C’est nous qui achetons du vin vieux et du vin nouveau, et c’est nous qui vendons le monde pour deux grains d’orge[1]. Sais-tu où tu iras après la mort ? Apporte-moi du vin et va où tu voudras.
Quel est l’homme ici-bas qui n’a point commis de péché, dis ? Celui qui n’en aurait point commis, comment aurait-il vécu, dis ? Si, parce que je fais le mal, tu me punis par le mal, quelle est donc la différence qui existe entre toi et moi, dis ?
Oh ! où est donc celle dont les lèvres sont de rubis, où donc cette pierre précieuse de Bèdèkhchan[2] ? Où est ce vin plein de parfum qui donne le repos à l’âme ? On dit que la religion de l’islam le défend : bois, ami, et n’aie aucune crainte, car où vois-tu l’islam[3] ?
Ce qu’il y a de mieux, c’est de s’abstenir de tout ce qui n’est pas allégresse ; ce qu’il y a de mieux, c’est de recevoir la coupe de la main des belles que renferment les palais des princes ; ce qu’il y a de mieux encore, c’est l’ivresse, l’insouciance des Kélenders[4], l’oubli de soi-même.
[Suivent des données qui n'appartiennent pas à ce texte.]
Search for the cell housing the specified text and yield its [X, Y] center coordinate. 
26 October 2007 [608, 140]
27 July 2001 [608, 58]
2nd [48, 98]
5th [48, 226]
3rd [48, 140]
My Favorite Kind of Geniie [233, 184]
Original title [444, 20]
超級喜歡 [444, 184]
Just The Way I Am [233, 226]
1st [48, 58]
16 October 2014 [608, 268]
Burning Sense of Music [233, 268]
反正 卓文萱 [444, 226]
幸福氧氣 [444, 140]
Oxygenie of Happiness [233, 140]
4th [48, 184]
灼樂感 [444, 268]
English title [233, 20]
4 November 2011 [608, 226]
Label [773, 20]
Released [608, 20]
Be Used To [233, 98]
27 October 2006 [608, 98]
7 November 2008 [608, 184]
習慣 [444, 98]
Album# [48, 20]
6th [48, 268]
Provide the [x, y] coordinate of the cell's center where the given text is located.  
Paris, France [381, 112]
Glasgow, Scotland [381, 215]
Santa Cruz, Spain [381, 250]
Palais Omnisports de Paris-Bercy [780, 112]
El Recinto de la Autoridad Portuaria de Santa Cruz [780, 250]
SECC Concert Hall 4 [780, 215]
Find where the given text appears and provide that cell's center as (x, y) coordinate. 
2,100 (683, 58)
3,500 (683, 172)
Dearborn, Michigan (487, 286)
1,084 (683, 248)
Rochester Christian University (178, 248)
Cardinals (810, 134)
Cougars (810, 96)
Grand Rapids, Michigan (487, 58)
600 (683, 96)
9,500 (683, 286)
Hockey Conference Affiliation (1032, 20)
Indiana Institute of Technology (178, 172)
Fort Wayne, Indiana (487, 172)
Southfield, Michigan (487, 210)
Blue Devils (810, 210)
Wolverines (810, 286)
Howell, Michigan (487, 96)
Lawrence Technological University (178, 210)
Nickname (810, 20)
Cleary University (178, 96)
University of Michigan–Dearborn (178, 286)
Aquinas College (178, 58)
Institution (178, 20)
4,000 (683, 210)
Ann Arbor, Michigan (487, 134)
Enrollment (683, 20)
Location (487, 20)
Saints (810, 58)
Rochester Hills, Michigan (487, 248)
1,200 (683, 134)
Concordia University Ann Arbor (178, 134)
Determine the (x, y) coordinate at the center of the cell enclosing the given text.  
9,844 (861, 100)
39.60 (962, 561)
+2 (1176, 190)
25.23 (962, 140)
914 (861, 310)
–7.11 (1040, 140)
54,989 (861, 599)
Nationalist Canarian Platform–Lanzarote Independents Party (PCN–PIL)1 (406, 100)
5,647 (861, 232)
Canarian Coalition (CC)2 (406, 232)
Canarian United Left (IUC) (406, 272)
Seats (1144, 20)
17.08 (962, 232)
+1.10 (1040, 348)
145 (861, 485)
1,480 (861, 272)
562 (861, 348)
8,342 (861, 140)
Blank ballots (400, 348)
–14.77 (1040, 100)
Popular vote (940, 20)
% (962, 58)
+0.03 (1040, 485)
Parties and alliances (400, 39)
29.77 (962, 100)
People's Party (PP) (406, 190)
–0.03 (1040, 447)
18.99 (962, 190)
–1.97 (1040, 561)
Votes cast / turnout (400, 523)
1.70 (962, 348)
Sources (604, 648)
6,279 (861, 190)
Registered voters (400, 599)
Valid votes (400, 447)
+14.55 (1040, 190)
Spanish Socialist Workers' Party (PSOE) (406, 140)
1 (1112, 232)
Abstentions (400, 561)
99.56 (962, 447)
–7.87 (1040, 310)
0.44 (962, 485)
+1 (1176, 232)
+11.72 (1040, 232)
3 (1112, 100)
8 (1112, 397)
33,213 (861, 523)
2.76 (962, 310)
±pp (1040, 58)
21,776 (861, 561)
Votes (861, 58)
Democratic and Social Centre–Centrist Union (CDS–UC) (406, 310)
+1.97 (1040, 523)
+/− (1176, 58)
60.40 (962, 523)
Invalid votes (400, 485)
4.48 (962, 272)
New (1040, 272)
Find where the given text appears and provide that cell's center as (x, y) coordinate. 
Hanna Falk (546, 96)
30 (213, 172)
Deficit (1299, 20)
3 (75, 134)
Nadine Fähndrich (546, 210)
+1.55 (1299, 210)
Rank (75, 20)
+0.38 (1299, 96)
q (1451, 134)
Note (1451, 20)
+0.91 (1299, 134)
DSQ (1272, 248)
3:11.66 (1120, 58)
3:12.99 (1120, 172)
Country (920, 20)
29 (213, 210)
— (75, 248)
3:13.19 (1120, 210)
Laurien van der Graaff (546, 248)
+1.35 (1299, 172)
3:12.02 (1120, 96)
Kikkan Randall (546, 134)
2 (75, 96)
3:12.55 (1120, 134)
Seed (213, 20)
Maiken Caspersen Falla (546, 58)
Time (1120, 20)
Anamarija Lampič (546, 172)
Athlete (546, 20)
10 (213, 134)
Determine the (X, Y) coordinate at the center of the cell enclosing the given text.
Une gorgée de vin, enfin, vaut mieux que tout ce qui existe dans l’espace entre la lune et le poisson[5].
- ↑ Vendre le monde pour deux grains d’orge, c’est n’en faire aucun cas.
- ↑ Province du Khoraçan, d’où viennent les rubis balais.
- ↑ Encore un trait frondeur à l’endroit des prédicateurs musulmans, quele poëte accuse de prêcher une doctrine à laquelle ils ne se conforment pas eux-mêmes.
- ↑ Voyez note 1, quatrain 312.
- ↑ Depuis la lune jusqu’au poisson, expression figurée, très-usitée en Perse. Elle signifie : dans l’univers entier, d’un pôle à l’autre. Le roi actuel a pour devise, sur son sceau, les mots suivants : « Du jour où la main de Nasser-el-dïn chah a saisi l’anneau de la royauté, le bruit de sa justice et de son équité a rempli l’espace depuis la lune jusqu’au poisson » (sur lequel repose le taureau qui supporte la terre). (Voyez quatrain 338.)